Global capacity increased by 5.1 percent in January, when compared to the same period in 2013.
“The improvement in demand is good news. It is a step-up in pace from
the mild strengthening that we saw toward the second half of 2013. And
in real terms, volumes are similar to the 2010 post-recession peak,”
Tony Tyler, head of IATA, said in a statement. “But there is also ample
reason to be cautious. Protectionist measures are part of the reason for
a slower expansion of world trade than we would expect from current
levels of industrial production. Companies continue to re-organize
supply chains in their efforts to move manufacturing on-shore.”
North American carriers showed just a 0.7-percent, year-over-year
increase in activity, while capacity fell by 0.9 percent. IATA officials
believe that since manufacturing in the
U.S. is trending up, more robust cargo activity is in store. In contrast,
Middle Eastern carriers experienced the largest boost in activity of all
the regions IATA measures, seeing a 10.7-percent activity increase in
January. Capacity more than kept up the pace with an 11.5-percent growth
rate.
In its air freight market analysis, IATA noted that January’s results
reflect the highest cargo activity measured since the middle of 2010.

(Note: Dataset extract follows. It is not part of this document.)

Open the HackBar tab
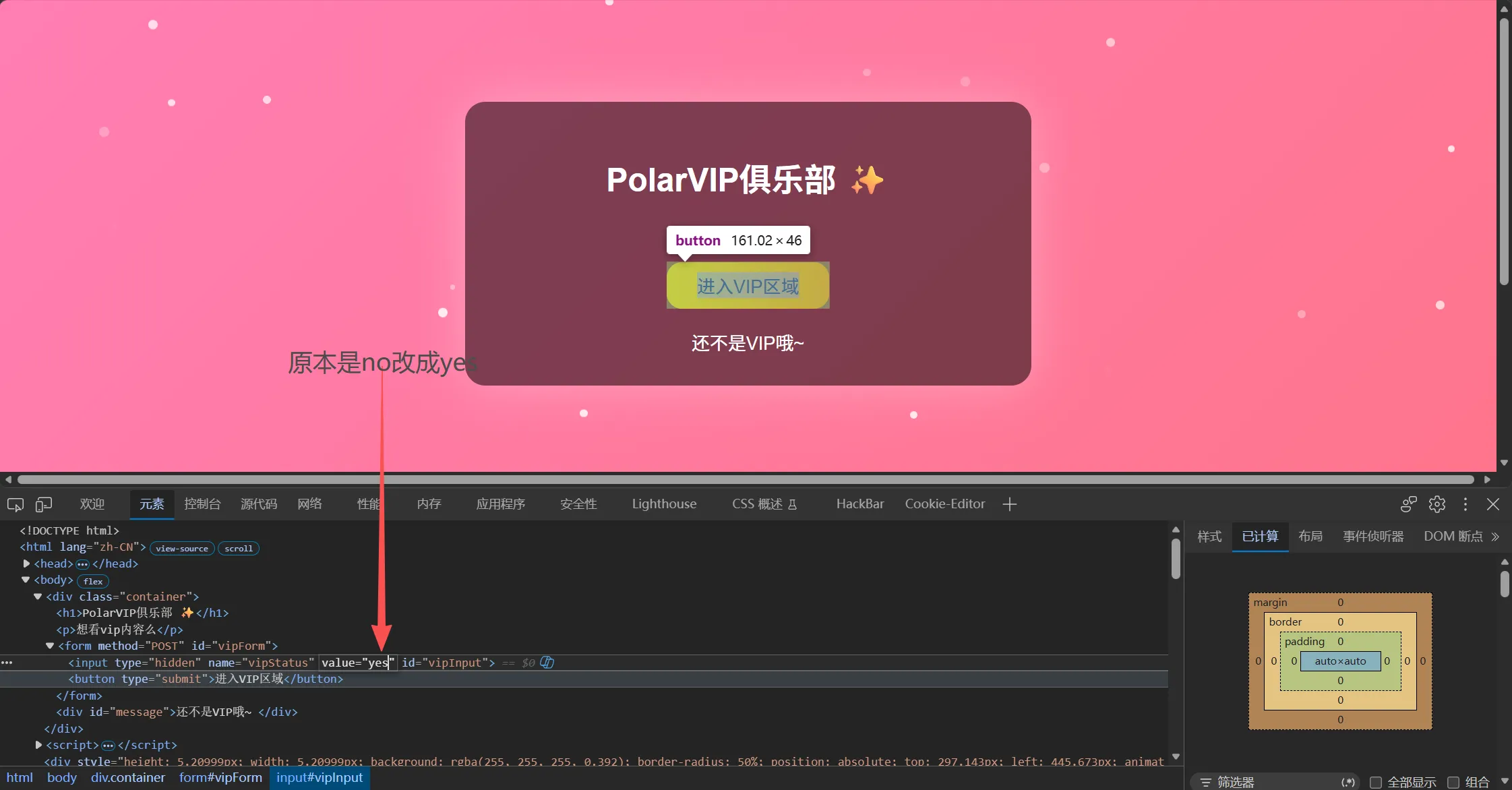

But the agency noted that world trade is only expanding in line with
industrial production growth (currently at between 3 percent and 4
percent) instead of the previous pace, which has seen trade expand over
industrial growth by a multiple of two. This, IATA said, means that air
freight growth will also be tamped down.
“Looking forward, air freight demand will likely continue to grow at
similar rates to industrial production and world trade – air freight’s
share of world trade remains stable, and there is no sign, at present,
of that share increasing,” IATA said.